[Source data Boundary: Start]

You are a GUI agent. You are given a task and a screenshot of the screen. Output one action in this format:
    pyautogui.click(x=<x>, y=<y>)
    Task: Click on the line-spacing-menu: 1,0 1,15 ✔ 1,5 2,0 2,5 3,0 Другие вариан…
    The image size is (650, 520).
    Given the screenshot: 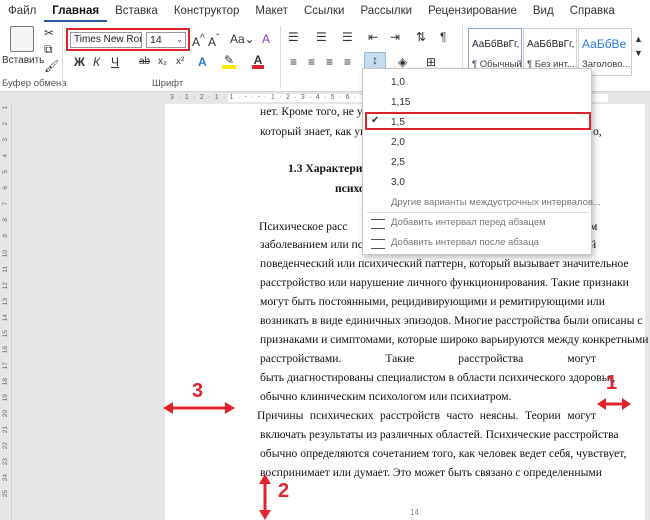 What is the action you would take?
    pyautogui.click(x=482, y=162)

[Source data Boundary: End]
[Source data Boundary: Start]

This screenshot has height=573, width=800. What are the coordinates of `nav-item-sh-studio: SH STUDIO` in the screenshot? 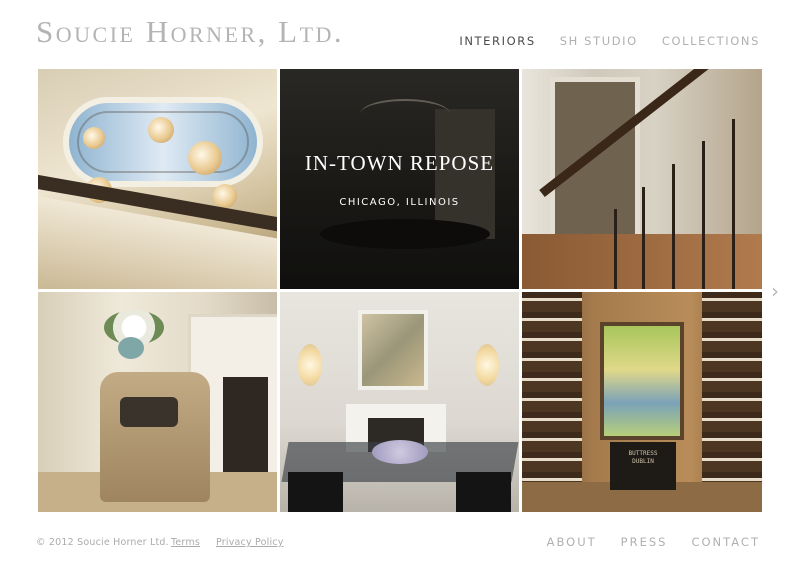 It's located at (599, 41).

[Source data Boundary: End]

◆ **Task goal**
Copy the stretch of the listing from the line containing "You are a GUI" through the line containing "Task: Click on", keeping every character unchanged.

◆ **Exercise solution**
You are a GUI agent. You are given a task and a screenshot of the screen. Output one action in this format:
    pyautogui.click(x=<x>, y=<y>)
    Task: Click on the line-spacing-menu: 1,0 1,15 ✔ 1,5 2,0 2,5 3,0 Другие вариан…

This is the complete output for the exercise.